WORK INSTRUCTIONS:
On what date was the email shown in the header below sent?
══ SOURCE ══
Re: [PATCH 0/6][RFC] Rework vsyscall to avoid truncation/rounding issue in timekeeping core

From: Andy Lutomirski <luto@amacapital.net>
To: John Stultz <john.stultz@linaro.org>
Cc: linux-kernel <linux-kernel@vger.kernel.org>,
	Tony Luck <tony.luck@intel.com>,
	Paul Mackerras <paulus@samba.org>,
	Benjamin Herrenschmidt <benh@kernel.crashing.org>,
	Martin Schwidefsky <schwidefsky@de.ibm.com>,
	Paul Turner <pjt@google.com>,
	Steven Rostedt <rostedt@goodmis.org>,
	Richard Cochran <richardcochran@gmail.com>,
	Prarit Bhargava <prarit@redhat.com>,
	Thomas Gleixner <tglx@linutronix.de>
Subject: Re: [PATCH 0/6][RFC] Rework vsyscall to avoid truncation/rounding issue in timekeeping core
Date: Mon, 17 Sep 2012 16:49:30 -0700	[thread overview]
Message-ID: <CALCETrX5vXTZr_CNfCFDss7XG2PioxMqtpMTuYvoq7-ip2NNbA@mail.gmail.com> (raw)
═══
══ DATA SHOWN ══
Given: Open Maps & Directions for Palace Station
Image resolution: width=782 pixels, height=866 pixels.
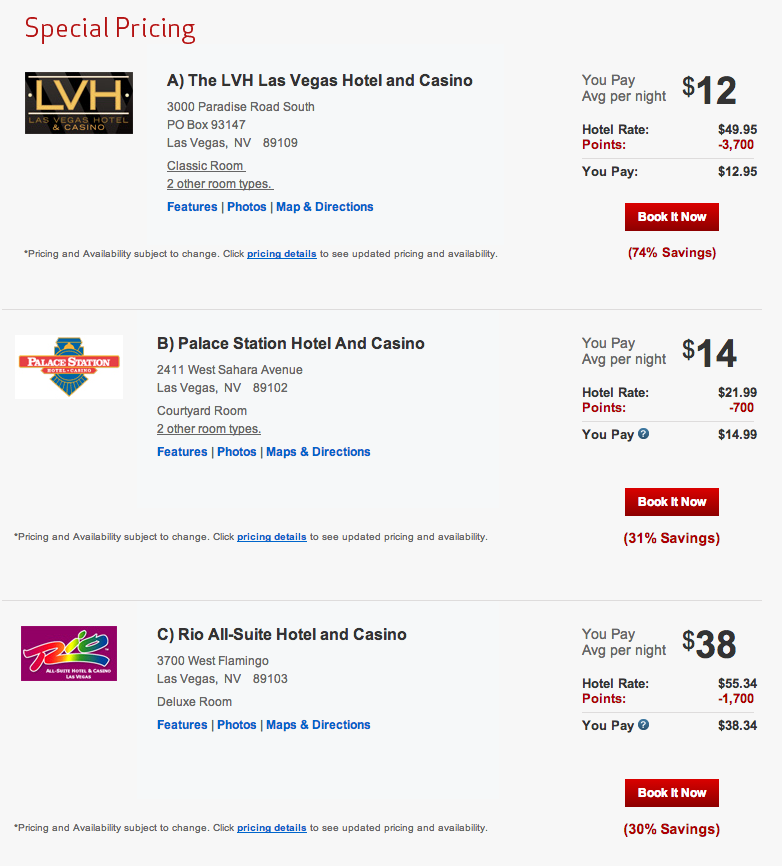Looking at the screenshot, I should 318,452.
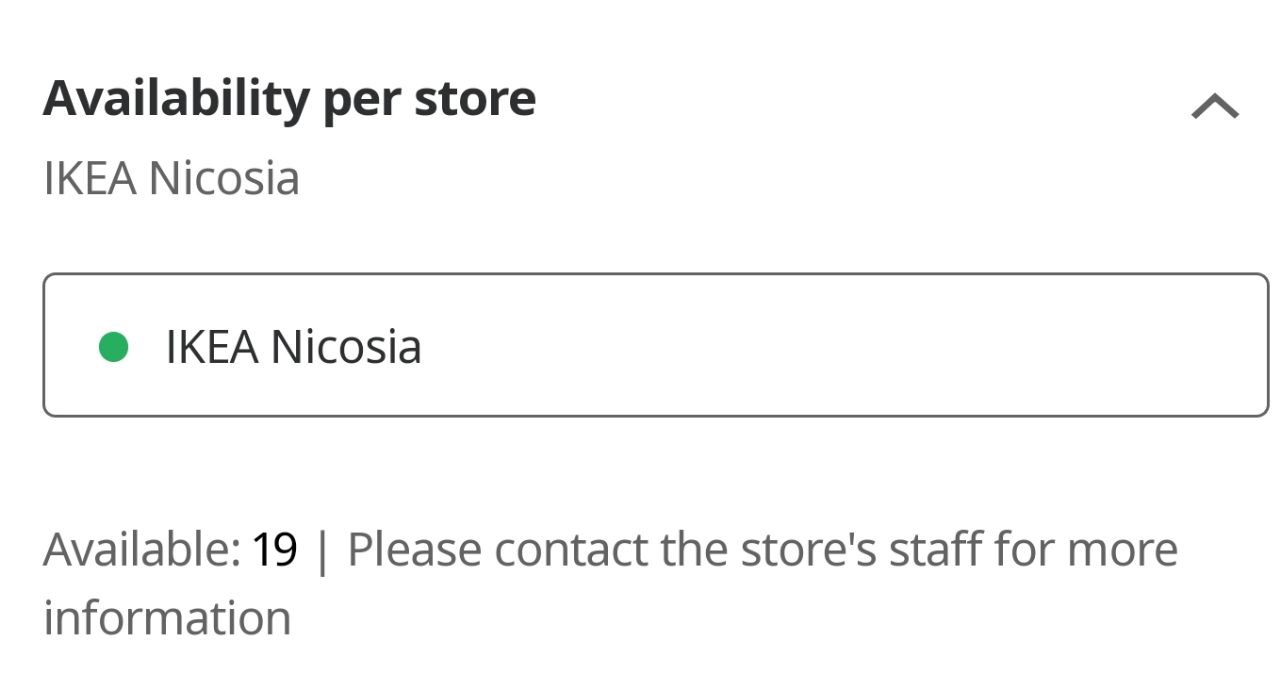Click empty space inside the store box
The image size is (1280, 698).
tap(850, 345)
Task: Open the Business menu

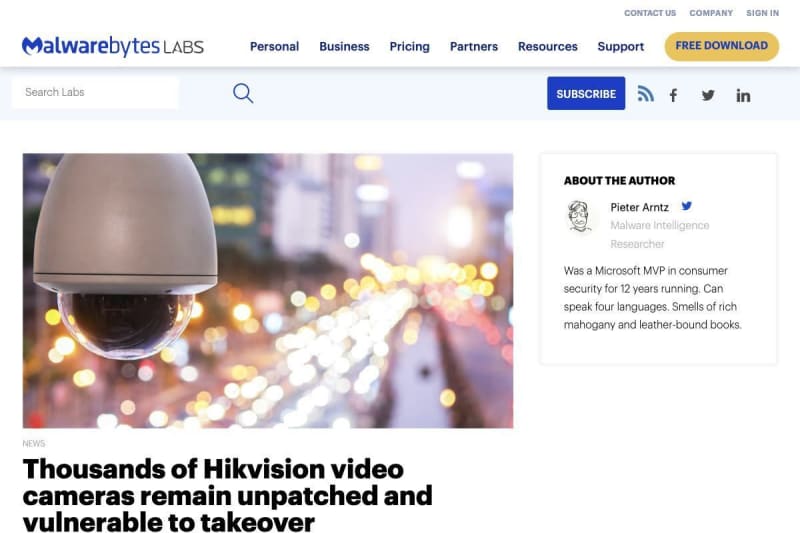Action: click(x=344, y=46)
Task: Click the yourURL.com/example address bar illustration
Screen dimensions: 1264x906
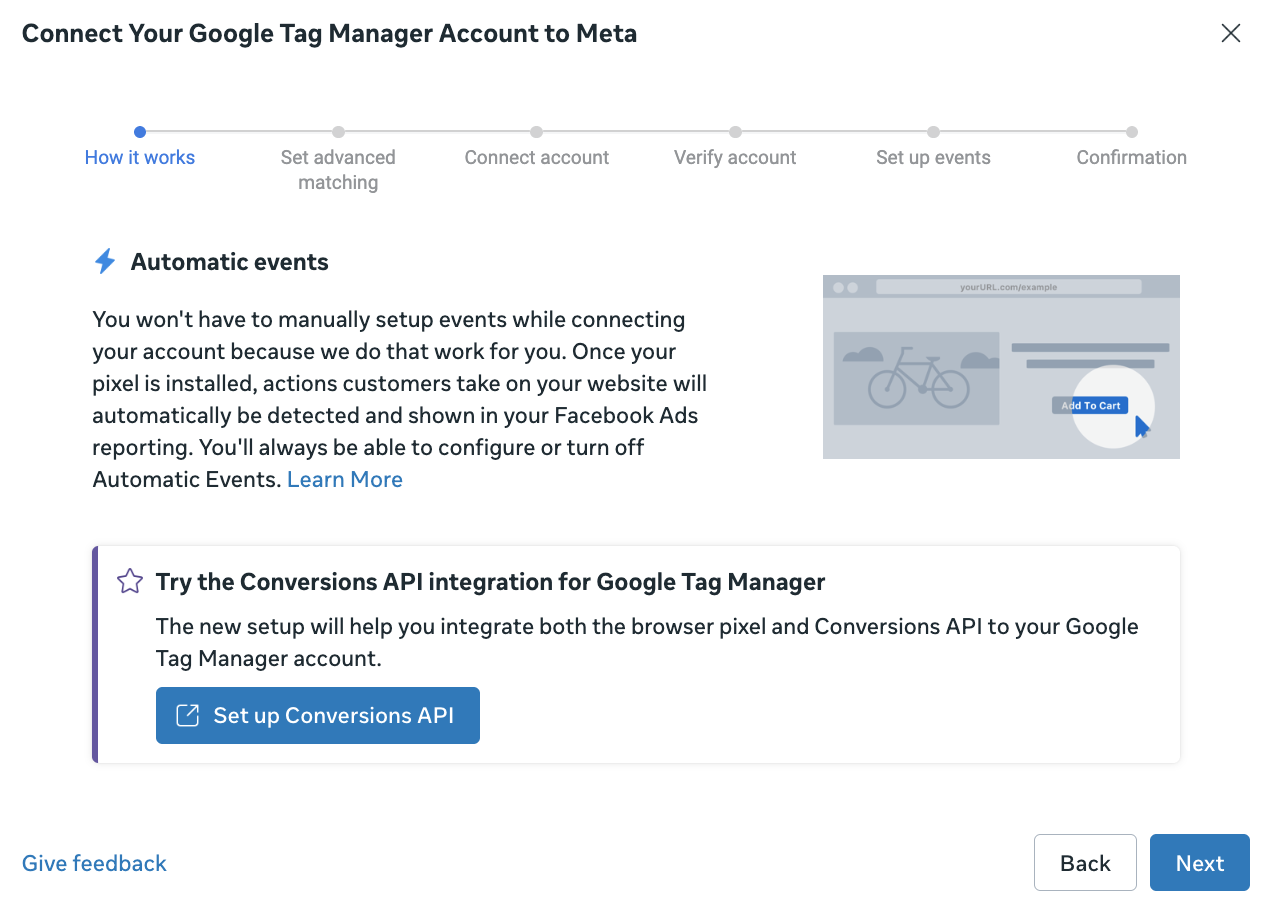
═══
COMPLETE OUTPUT:
Monday, September 17, 2012